BEGIN INFORMATION SUPPLIED
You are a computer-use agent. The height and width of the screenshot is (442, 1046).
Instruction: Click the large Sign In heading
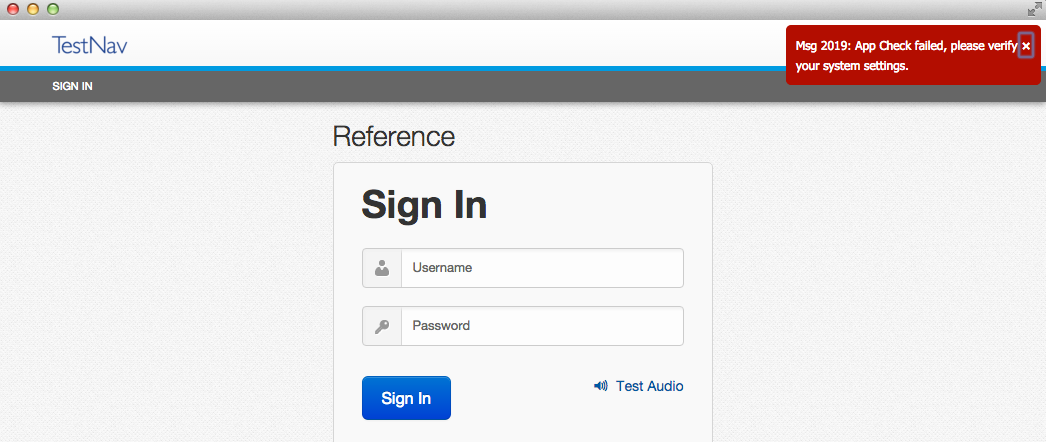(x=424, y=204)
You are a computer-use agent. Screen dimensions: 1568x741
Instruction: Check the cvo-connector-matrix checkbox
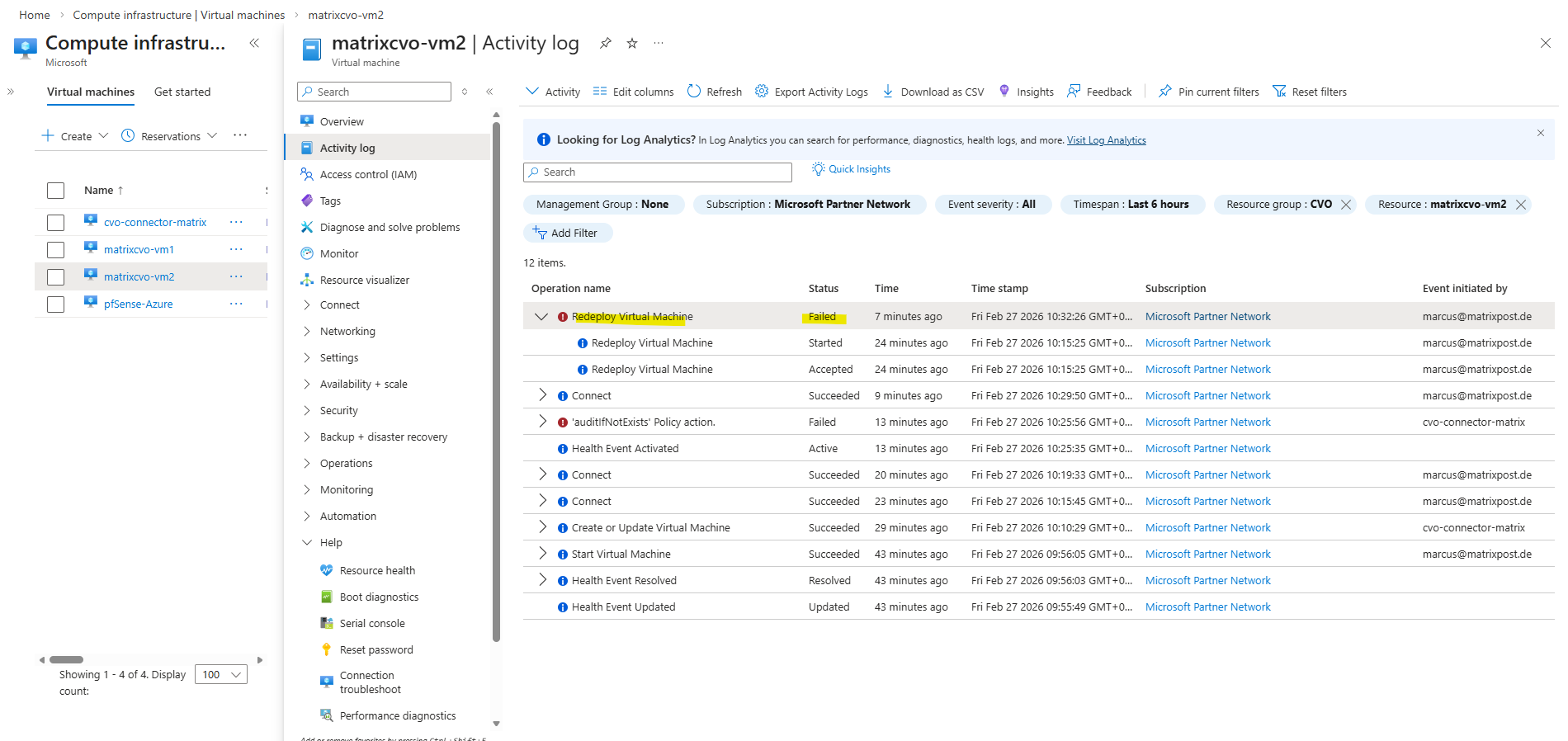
END INFORMATION SUPPLIED
BEGIN INFORMATION SUPPLIED
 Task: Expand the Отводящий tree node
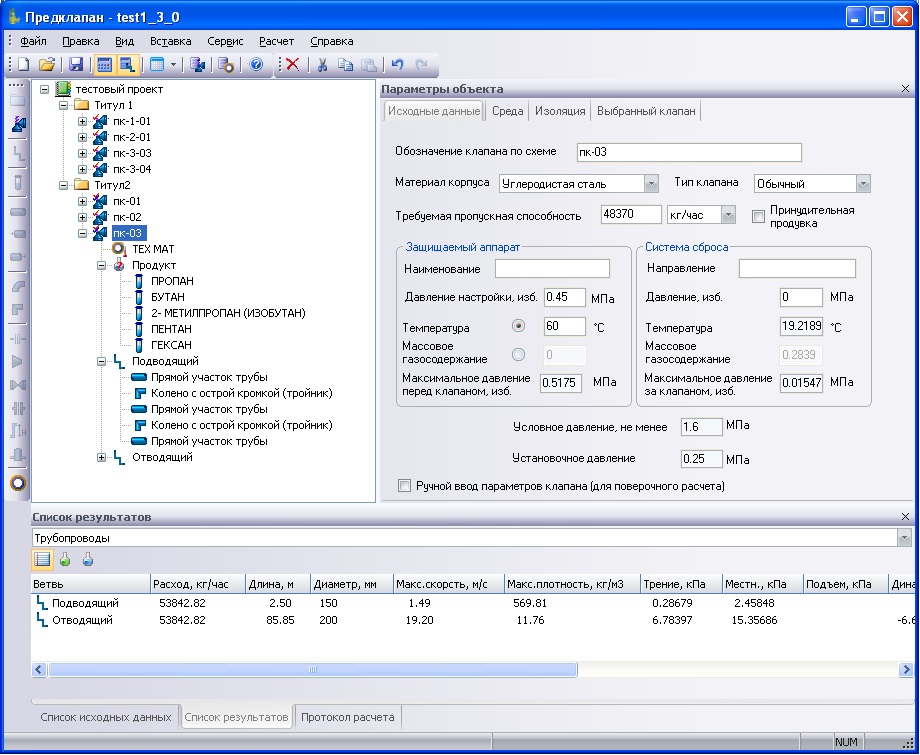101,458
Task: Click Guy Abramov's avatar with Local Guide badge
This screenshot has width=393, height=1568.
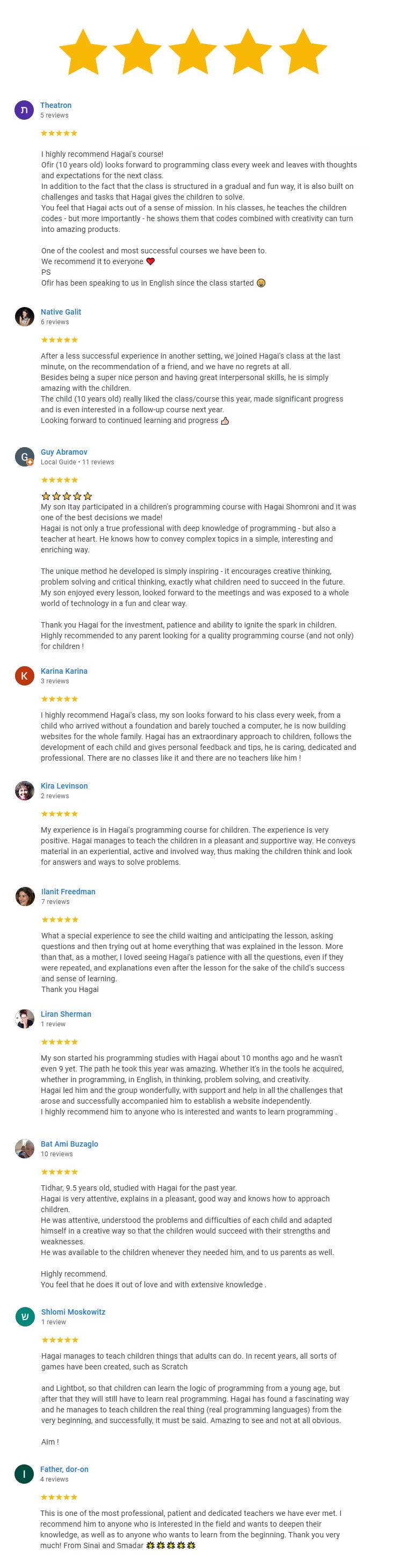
END INFORMATION SUPPLIED
Set down exactly the lines of the data above, beginning with the line that has "You are a computer-use agent. Screen" and ending with the line that has "Instruction: Check the", and no others.

> [ANSWER BOX]:
You are a computer-use agent. Screen dimensions: 1568x741
Instruction: Check the cvo-connector-matrix checkbox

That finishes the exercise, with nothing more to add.